Secando Mbappé nas meias-finais da Champions
ANP
Mas, no sábado (20h, TVI/Eleven 1), uma vitória da equipa alemã seria, para lá de um feito desportivamente impressionante, um bálsamo necessário para Mats Hummels, que há duas semanas terá vivido um dos momentos mais amargos da temporada: soube que não estará no Euro 2024.
“É doloroso para mim porque sou um dos cinco melhores defesas da Alemanha neste momento.
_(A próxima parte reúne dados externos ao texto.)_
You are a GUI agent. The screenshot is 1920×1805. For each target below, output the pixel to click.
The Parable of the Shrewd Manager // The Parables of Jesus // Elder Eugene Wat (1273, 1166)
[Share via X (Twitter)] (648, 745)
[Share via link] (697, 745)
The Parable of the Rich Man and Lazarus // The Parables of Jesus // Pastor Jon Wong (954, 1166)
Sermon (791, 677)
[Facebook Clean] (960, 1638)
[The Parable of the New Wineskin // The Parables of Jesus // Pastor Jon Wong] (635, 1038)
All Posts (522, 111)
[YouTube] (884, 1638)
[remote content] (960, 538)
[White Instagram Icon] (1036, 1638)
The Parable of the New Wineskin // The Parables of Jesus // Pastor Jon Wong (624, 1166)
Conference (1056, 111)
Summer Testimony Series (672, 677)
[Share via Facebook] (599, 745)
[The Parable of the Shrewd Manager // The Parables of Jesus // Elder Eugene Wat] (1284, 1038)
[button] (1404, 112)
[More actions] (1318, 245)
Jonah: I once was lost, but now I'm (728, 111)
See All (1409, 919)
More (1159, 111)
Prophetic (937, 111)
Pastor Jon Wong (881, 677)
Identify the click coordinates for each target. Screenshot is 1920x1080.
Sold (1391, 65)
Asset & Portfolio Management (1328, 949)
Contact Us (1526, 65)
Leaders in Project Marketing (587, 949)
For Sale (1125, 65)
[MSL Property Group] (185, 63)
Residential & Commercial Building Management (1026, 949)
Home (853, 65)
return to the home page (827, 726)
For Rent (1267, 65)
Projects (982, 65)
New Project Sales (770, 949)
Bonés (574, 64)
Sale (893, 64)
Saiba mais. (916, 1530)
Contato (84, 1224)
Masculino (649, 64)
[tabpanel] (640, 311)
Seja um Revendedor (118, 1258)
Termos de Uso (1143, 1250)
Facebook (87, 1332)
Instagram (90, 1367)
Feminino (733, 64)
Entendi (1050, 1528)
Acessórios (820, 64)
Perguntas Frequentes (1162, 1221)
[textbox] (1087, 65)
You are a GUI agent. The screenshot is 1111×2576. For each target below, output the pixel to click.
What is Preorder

Tenho autoconfiança para dizer isso”, confessou ao diário “Bild”, onde, por outro lado, refletiu sobre escolhas de Julian Nagelsmann, selecionador que tem apenas mais um ano que ele, compreendendo as suas opções.
“Posso perceber a ideia de que o grupo está a crescer desde março”, explicou, lamentando não ter estado na última convocatória, algo que terá sido decisivo para Nagelsmann, mesmo que Hummels tenha até mostrado disponibilidade para começar no banco.
Ainda sem saber se continua no Borussia na próxima temporada - só se vai sentar com o clube para falar de uma possível renovação depois da final de Londres -, Mats Hummels terá no sábado a oportunidade de tornar o sentimento de desilusão em algo mais doce, num palco onde, confessou, nunca pensou voltar. Às vezes é bom ficar farto de ganhar facilmente e procurar as emoções da surpresa.